Born in 1860, Abdul Halim went to Matiaburz when he was nine years old. Matiaburz was the place near Calcutta (now Kolkata) where the deposed Nawab of Lucknow, Wajid Ali Shah, had shifted in 1856. How close his family was with the Nawab can be gauged from the fact that his maternal grandfather had gone to London to present Wajid Ali Shah’s case before Queen Victoria.

When still in his teens, Abdul Halim started writing and adopted the nom de plume ‘Sharar’ (spark). His book is a treasure trove of information about the history and culture of Lucknow which was a truly unique city representing the famed Ganga-Jamuni culture.

Wajid Ali Shah, the last Nawab, was an accomplished poet, musician, dancer, actor and dramatist. Urdu drama owes its beginning to him and dance-dramas like “Inder Sabha”, which he commissioned, where Indra, the king of Hindu gods, would sit on a throne wearing a dress that resembled that of the Nawab himself and fairies would sing thumris in Braj bhasha while conversing in chaste Urdu. What better picture of a syncretic culture can we find elsewhere?

Sharar divided the book into three parts and devoted the first two parts to the history of Awadh and Lucknow and that of the nawabs of Awadh. The third and the last part is the one that introduces us to the way people of Lucknow dressed, talked, ate, sang and danced, set new standards of cultured behaviour and etiquette, gathered to celebrate religious and social festivals at fairs, and offered an example of harmonious communal living. It was also a great centre of the Shias.
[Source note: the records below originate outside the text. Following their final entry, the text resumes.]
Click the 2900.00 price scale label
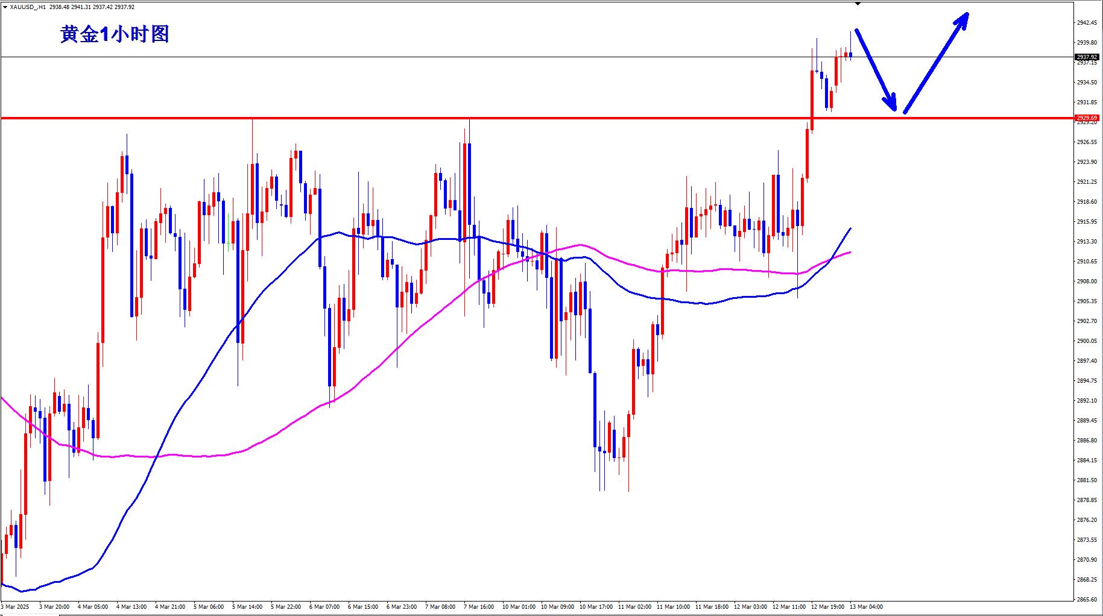1103x616 pixels. point(1087,341)
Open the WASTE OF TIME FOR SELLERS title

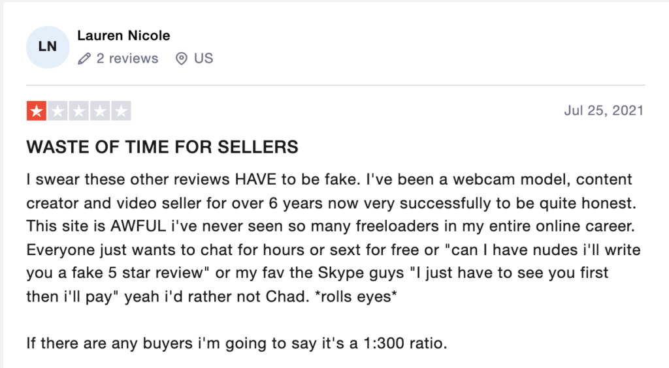coord(162,147)
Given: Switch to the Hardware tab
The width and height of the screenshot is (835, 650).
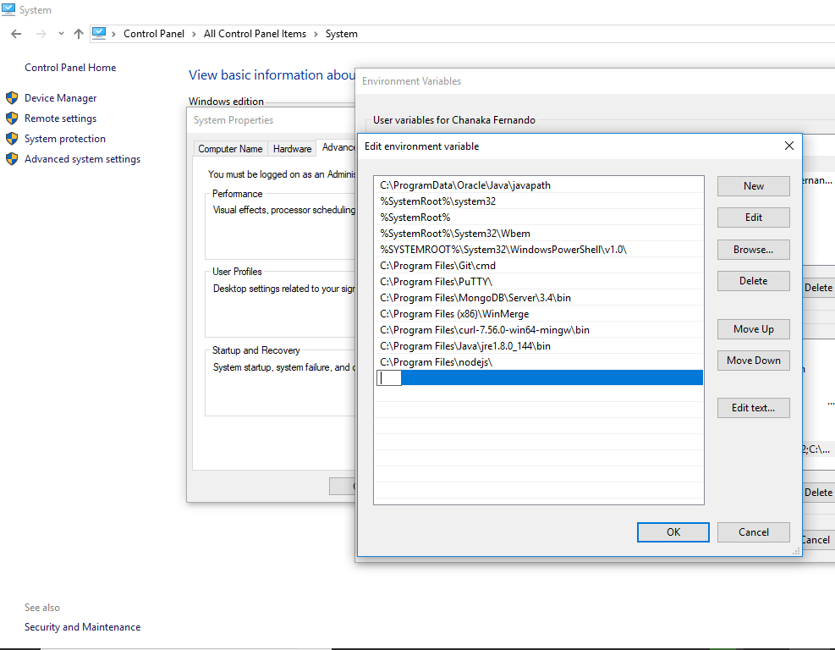Looking at the screenshot, I should click(292, 148).
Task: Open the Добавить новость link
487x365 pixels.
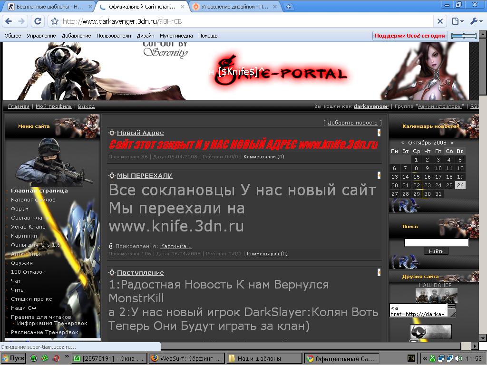Action: click(352, 123)
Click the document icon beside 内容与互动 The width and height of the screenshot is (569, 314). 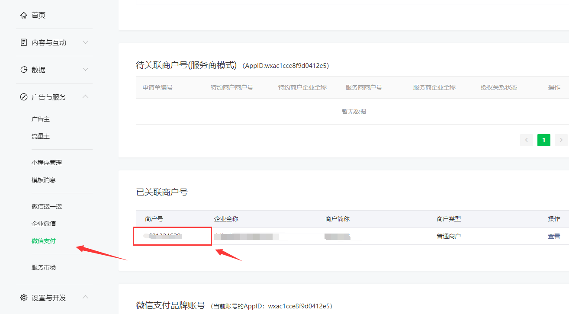coord(24,42)
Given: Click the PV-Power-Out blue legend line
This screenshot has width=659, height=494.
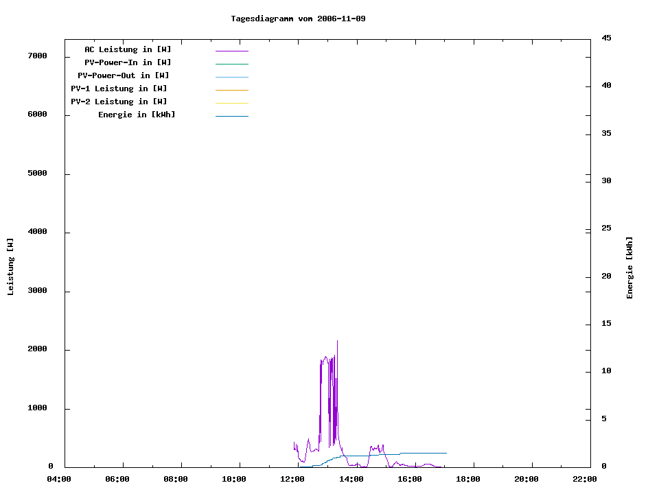Looking at the screenshot, I should [x=231, y=77].
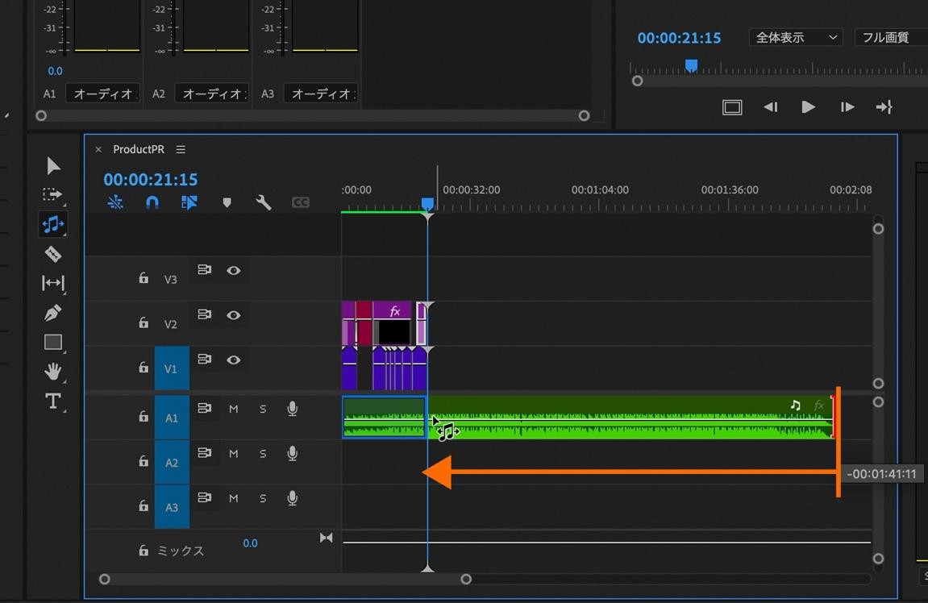Select the Hand tool
The image size is (928, 603).
(x=53, y=372)
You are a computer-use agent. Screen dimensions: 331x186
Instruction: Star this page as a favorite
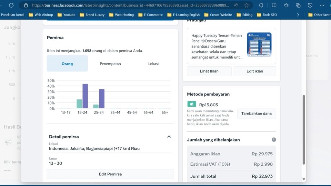coord(247,6)
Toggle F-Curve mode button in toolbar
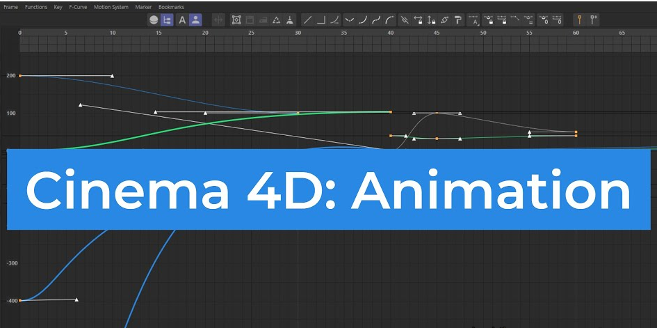 click(x=168, y=20)
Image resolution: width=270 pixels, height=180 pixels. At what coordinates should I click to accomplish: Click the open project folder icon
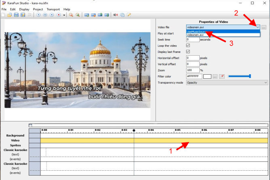point(9,15)
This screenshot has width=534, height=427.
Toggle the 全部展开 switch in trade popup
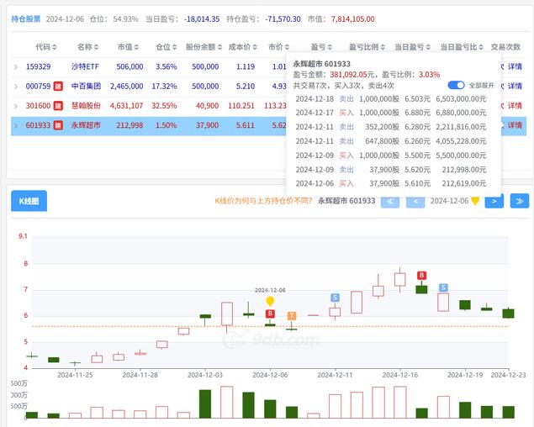pos(457,85)
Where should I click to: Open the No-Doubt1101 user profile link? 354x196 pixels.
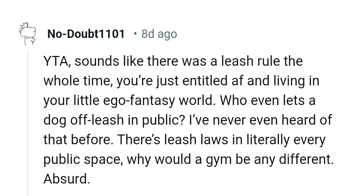86,34
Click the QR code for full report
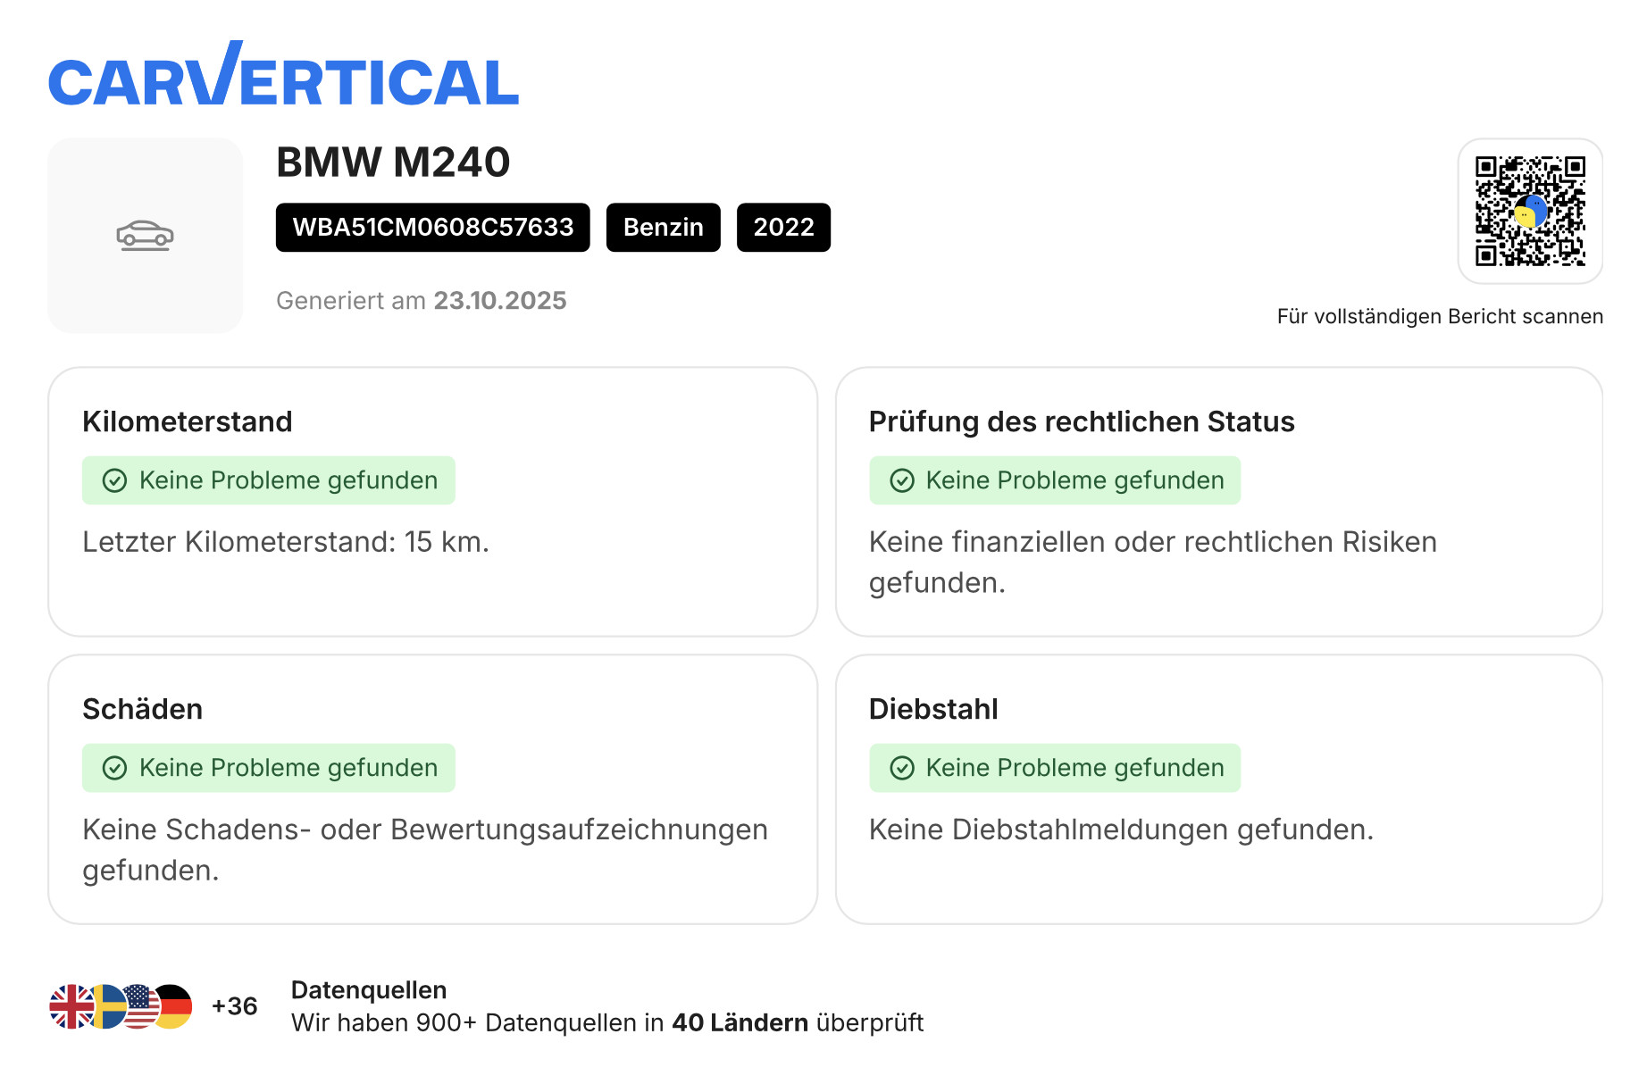 1529,212
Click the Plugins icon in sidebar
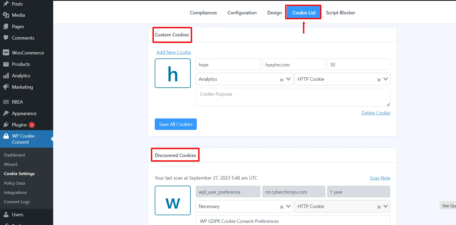The width and height of the screenshot is (456, 225). pyautogui.click(x=6, y=125)
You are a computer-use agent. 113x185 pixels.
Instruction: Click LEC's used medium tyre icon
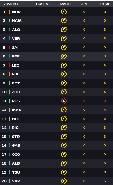(64, 65)
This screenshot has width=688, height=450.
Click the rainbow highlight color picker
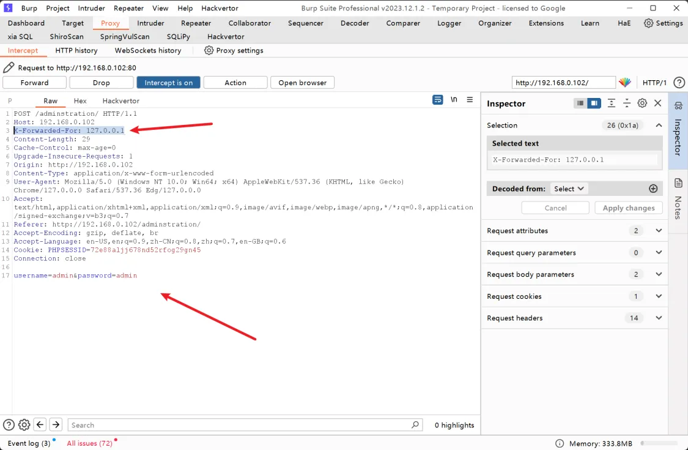pos(624,83)
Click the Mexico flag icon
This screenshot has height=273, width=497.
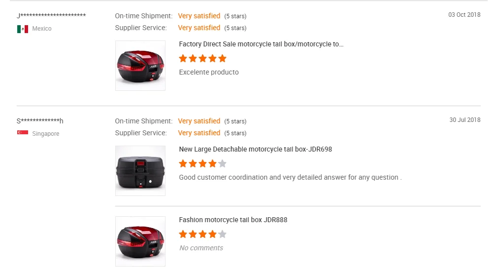[x=22, y=29]
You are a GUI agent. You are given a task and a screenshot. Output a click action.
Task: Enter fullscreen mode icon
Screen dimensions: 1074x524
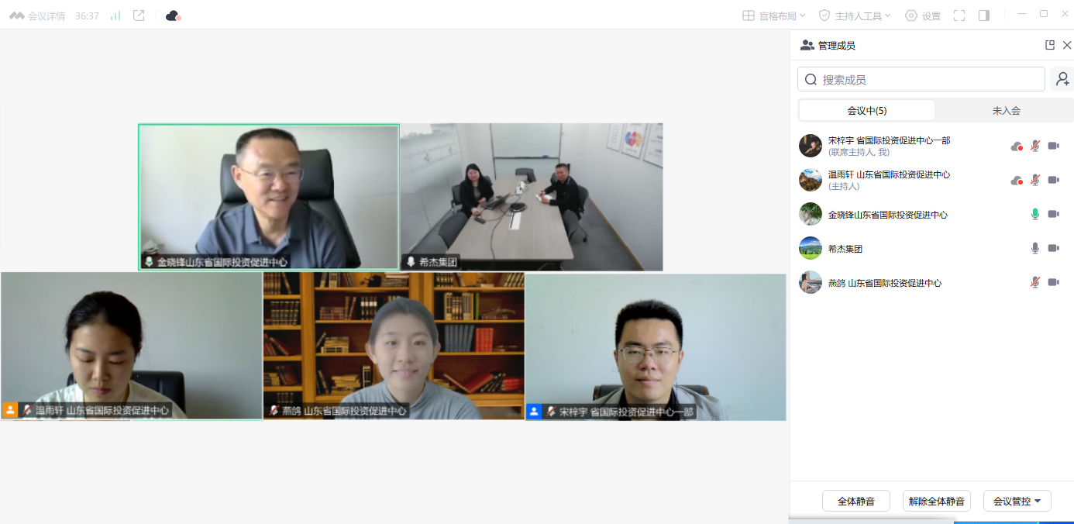[959, 16]
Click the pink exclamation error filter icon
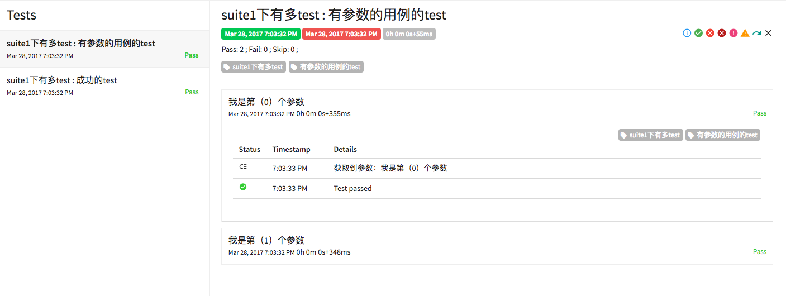The image size is (786, 296). click(x=733, y=34)
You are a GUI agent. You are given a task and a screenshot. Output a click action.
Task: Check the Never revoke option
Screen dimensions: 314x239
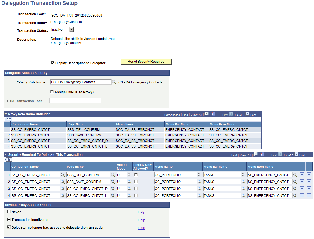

TheOtherLucknowMPOs16jul2016

Now, Vani Prakashan, which is essentially a publishing house of Hindi books, has come out with a book on Lucknow in English in collaboration with the Ayodhya Research Institute, an autonomous organisation of the Uttar Pradesh government. Titled “The Other Lucknow: An Ethnographic Portrait of a City of Undying Memories and Nostalgia”, it is the outcome of a research project headed by social anthropologist Professor Nadeem Hasnain, who has put the book together.

NadeemHasnainMPOs17jul2016

The book appropriately opens with a poem that the Jnanpith award winning poet Kunwar Narain, who spent most of his creative life in the city, has written on Lucknow. It has been reproduced in Hindi which lends a special flavour to the book as the rest of it is a collection of articles, reports and analysis written in English. It is a sort of counterfoil to Sharar’s book as it brings the story of Lucknow in its fullness up to the present times.

“The Other Lucknow” is in a class of its own as it can equally serve a tourist as a guide book and an intellectual who wants to know and understand the history, culture, politics, arts and crafts, business and trade, literature, music and dance, architecture and religion – both past and present.

The book opens with a scholarly article “A Short Cultural History” by noted scholar Sandria Freitag followed by an excellent survey of the city’s social fabric underling its diversity. The survey is based on field research and informs us that Kashmiri Pandits, Bengalis, Punjabis, Sindhis, Malayalis, Oriyas, Maharashtrians and Assamese have also become an integral part of Lucknow’s population. It also offers a detailed description of the religious and caste communities residing in the city. In addition to paying close attention to the mohallas, mandis, bastis, landmarks, arts and craft, music and dance, religious places, Ram Leela, qawwalis and danstangoi, the book brings out the city’s Bollywood connection.

It concludes with an article on Dalit imaginations, laying bare the story of the mega monuments and parks created by former Chief Minister Mayawati to commemorate Dalit icons.

One is not surprised to read, as quoted by Nadeem Hasnain to begin his introduction, what William Russel, correspondent of The Times, London wrote in 1858 about Lucknow: “Not Rome, not Athens, nor Constantinople, not any city I have ever seen appears to me so striking and so beautiful as this.”

The writer is a senior literary critic

Corrections & Clarifications:

This article has been edited for a factual error.